France attempted to tap into the huge manpower of Indochina, but the French were wary of training a fifth column and local units were never fully trusted. It did not help that the Vietnamese and Cambodians were traditional enemies. The Vietnamese viewed the Chinese in much the same manner. General de Lattre, in 1951, instructed each French unit in Vietnam to form a locally recruited second battalion. He also opened an officer cadet school, followed by two more for reserve officers.
A small Vietnamese National Army was formed under French command, along with anti-guerrilla units raised particularly among the mountain tribes. By 1952, the Vietnamese National Army numbered 50,000 men, the Laotian army 15,000 and the Cambodian army another 10,000. Although the full potential of these Indochinese forces was never realized, some 27,000 Indochinese died fighting for the French.

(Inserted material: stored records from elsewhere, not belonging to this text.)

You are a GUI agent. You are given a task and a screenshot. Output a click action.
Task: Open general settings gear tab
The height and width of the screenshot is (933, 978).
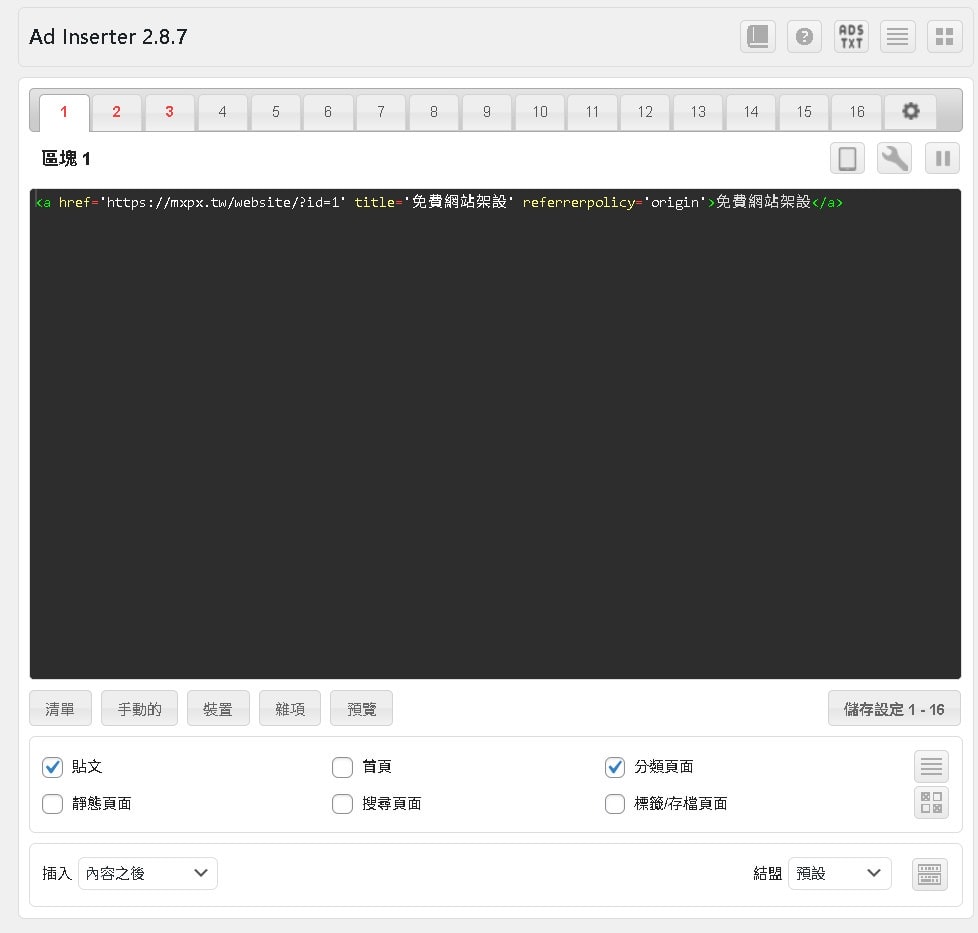[910, 112]
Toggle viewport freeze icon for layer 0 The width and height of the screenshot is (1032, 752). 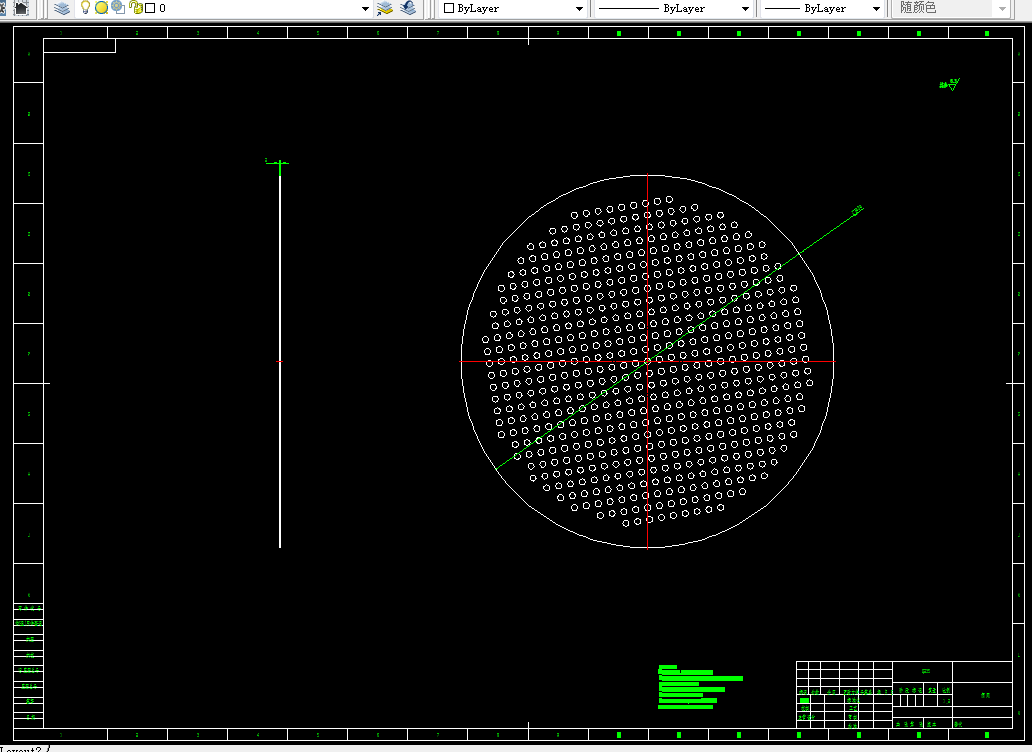[118, 7]
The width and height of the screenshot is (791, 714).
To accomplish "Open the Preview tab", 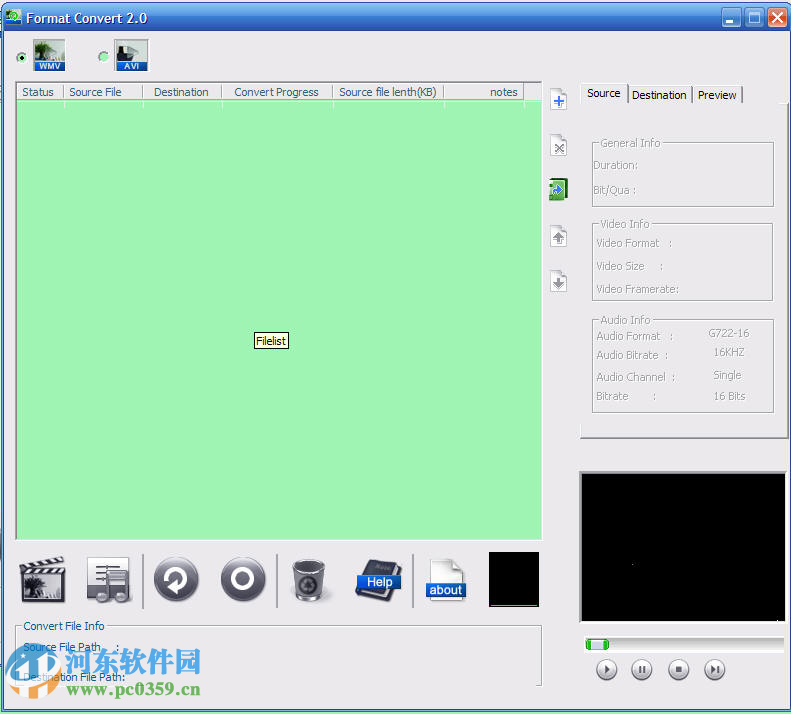I will tap(717, 95).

French training efforts for local Vietnamese units were concentrated in the north. In late 1948, they established the Vietnamese National Military Academy in the city of Hue. This was designed to train infantry platoon leaders with a nine-month officers’ course. It moved to Dalat two years later because of better local weather. The latter was home to the armour school, but this moved to Thu Duc, along with the engineer school. By the end of 1951, there were 800 Vietnamese officers serving.

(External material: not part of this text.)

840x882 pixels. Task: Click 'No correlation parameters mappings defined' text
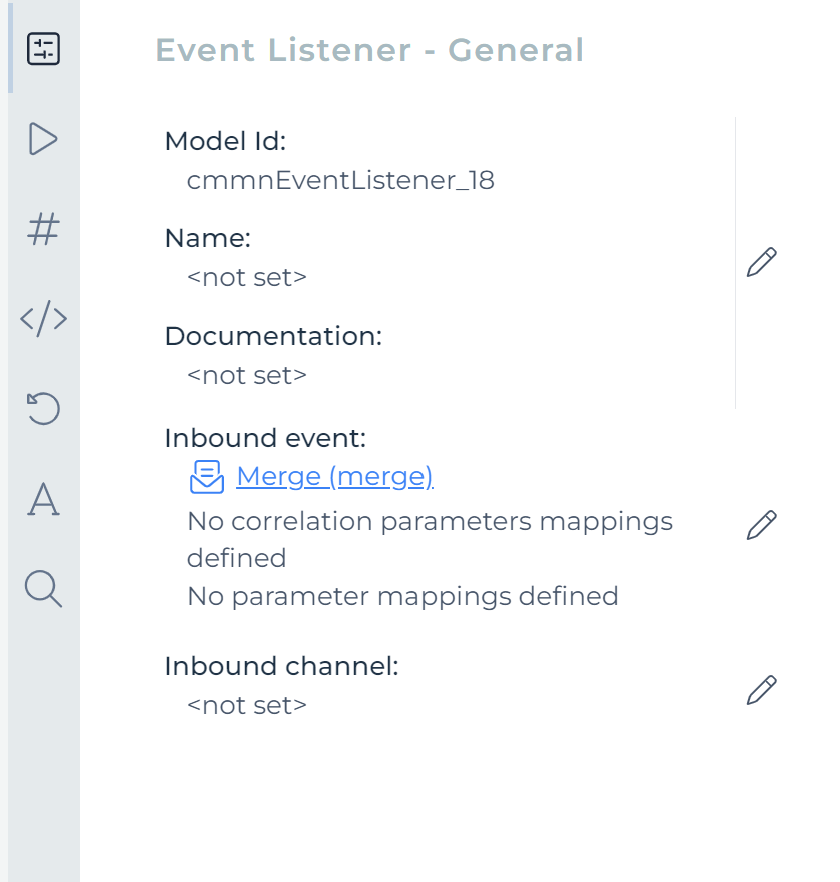430,521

The French also set up the national non-commissioned officers’ academy in Quang Yen Province, Tonkin, in 1951. The following year, this was followed by a staff college in Hanoi. This was as a result of the French Expeditionary Force setting up a tactical instruction centre, designed to train mobile group, battalion and company commanders. Notably, intelligence and logistics schools were not established until the late 1950s. This was to prove to be a serious omission on the part of the French.
French forces in Indochina included a postscript from Korea. The French Bataillon de Corée (Korea Battalion), which was raised from volunteers from all branches of the French army, metropolitan, colonial and Foreign Legion to serve in Korea, arrived in Indochina in October 1953. This formed the cadre of the two-battalion-strong Régiment de Corée. This was practically destroyed in the central Highlands, around An Khe and Pleiku, while serving with the Groupe Mobile 100 in June–July 1954.
The French logistical supply chain, stretching all the way back to Algeria and France, proved to be the expeditionary force’s Achilles heel. In Paris, the war was not a priority. Many either did not support it or simply saw it as an overblown police operation. Shipping or flying ammunition and weapons to Indochina was lengthy and expensive, and was again unpopular for this reason.
Once in-country, the high command in Hanoi struggled to distribute supplies to the troops. In the immediate Red River Delta area around Hanoi, and indeed in the south, it was not such a problem, but getting supplies to the outlying garrisons and large operations was another matter.
The French were reliant on two methods of supporting their soldiers. The first was land-based, using the roads and rivers. Whilst this was relatively easy to do, both were always very vulnerable to ambush. Viet Minh attacks on supply barges on the Black River trying to reach the garrison at Hao Binh contributed to General Salan’s decision to abandon the town. French airlift capabilities were simply not sufficient. Initially, they had to rely on old Ju-52s, but even with the arrival of newer C-47s and C-119s, they could never muster more than 100 transport planes. They were required to run supply flights, move reinforcements and drop paratroops. By the time of Dien Bien Phu, they were stretched to the limit.